Aux biens existants on réunit fictivement les biens qui ne figurent pas dans le patrimoine originaire et dont l'époux a disposé par donation entre vifs sans le consentement de son conjoint, ainsi que ceux qu'il aurait aliénés frauduleusement. L'aliénation à charge de rente viagère ou à fonds perdu est présumée faite en fraude des droits du conjoint, si celui-ci n'y a consenti.
Texte en vigueur au .
Source : Légifrance — Direction de l'information légale et administrative (DILA) (legifrance.gouv.fr), reproduit sous licence Licence Ouverte / Open Licence 2.0.
Ce que dit l'article, en clair
Dans le régime matrimonial de la participation aux acquêts, le patrimoine final de chaque époux sert à déterminer les gains réalisés pendant le mariage.

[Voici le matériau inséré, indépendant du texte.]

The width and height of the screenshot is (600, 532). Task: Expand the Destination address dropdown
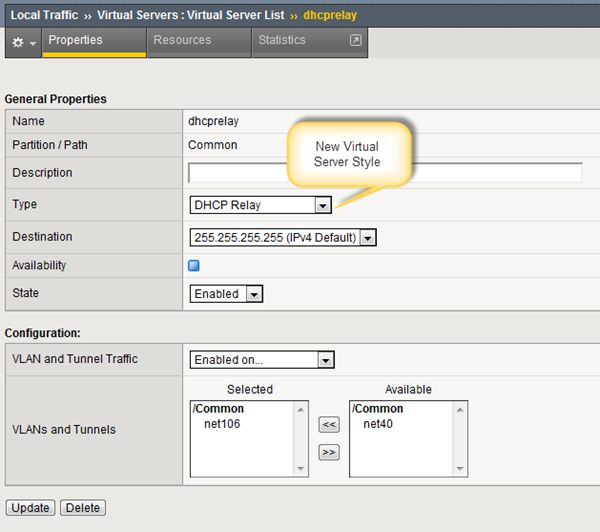pos(283,238)
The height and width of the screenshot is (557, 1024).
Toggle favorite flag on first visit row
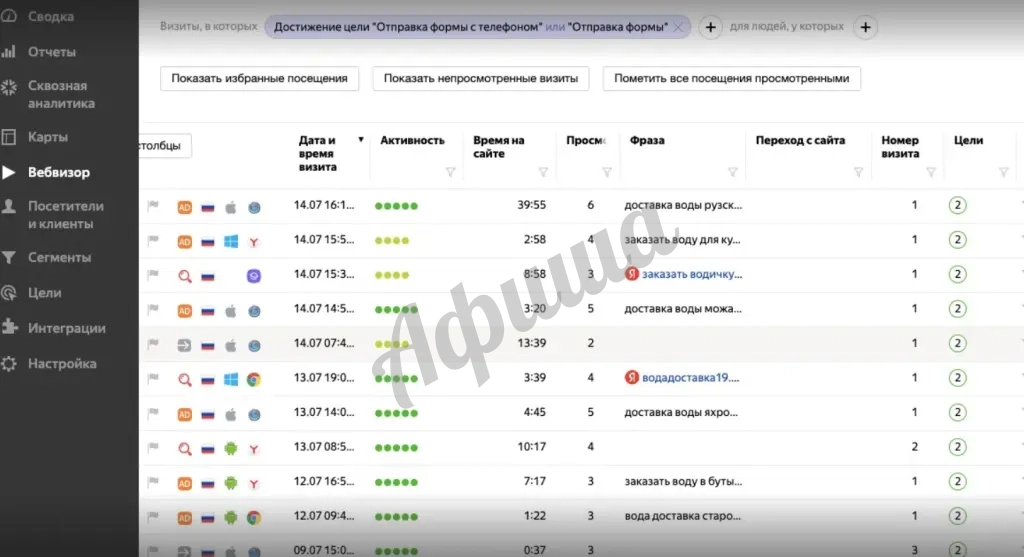point(154,207)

L'article 1573 fixe la règle de réintégration fictive de certains biens sortis du patrimoine afin de protéger le conjoint contre l'appauvrissement volontaire ou frauduleux de l'autre.
Sont ainsi rajoutés fictivement au patrimoine final les biens acquis durant le mariage dont un époux a fait donation sans l'accord de son conjoint, ainsi que les biens vendus ou cédés de manière frauduleuse. Le texte installe également une présomption de fraude : toute vente consentie à charge de rente viagère ou à fonds perdu sans le consentement du conjoint est automatiquement présumée faite en fraude de ses droits.
Quand il s'applique
- Un époux donne un logement acquis durant le mariage à son enfant sans l'accord de son conjoint.

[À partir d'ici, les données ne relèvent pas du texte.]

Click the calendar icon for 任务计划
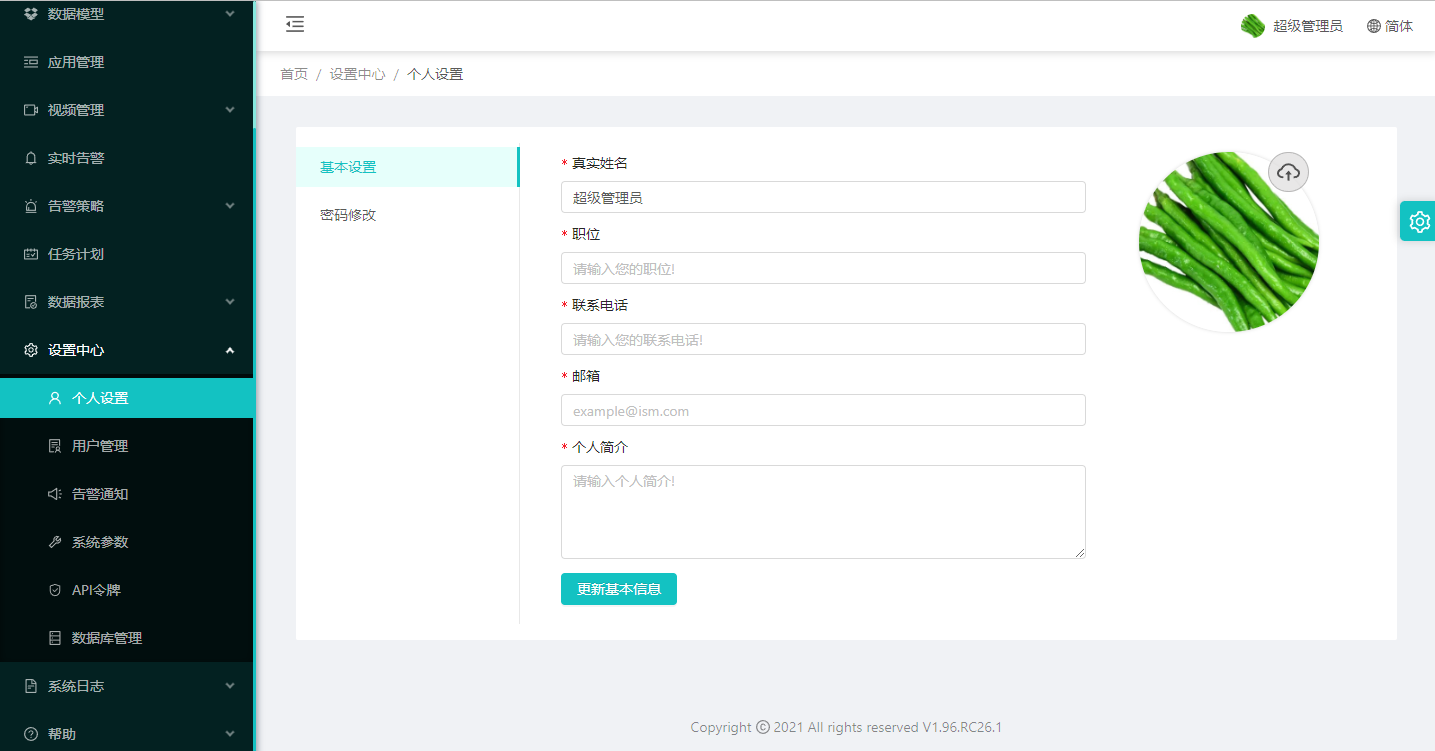 coord(30,254)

- Un conjoint vend un bien immobilier à bas prix à un proche avant le divorce pour réduire la valeur de son patrimoine final.
- Un époux vend un bien en échange d'une rente viagère sans obtenir le consentement de l'autre époux.
Ce que cet article ne dit pas
- L'évaluation de l'état des biens existants au moment de la dissolution du régime.
- Les donations portant sur des biens qui appartenaient déjà à l'époux au jour du mariage.
- L'action en annulation directe du contrat de vente conclu avec un tiers.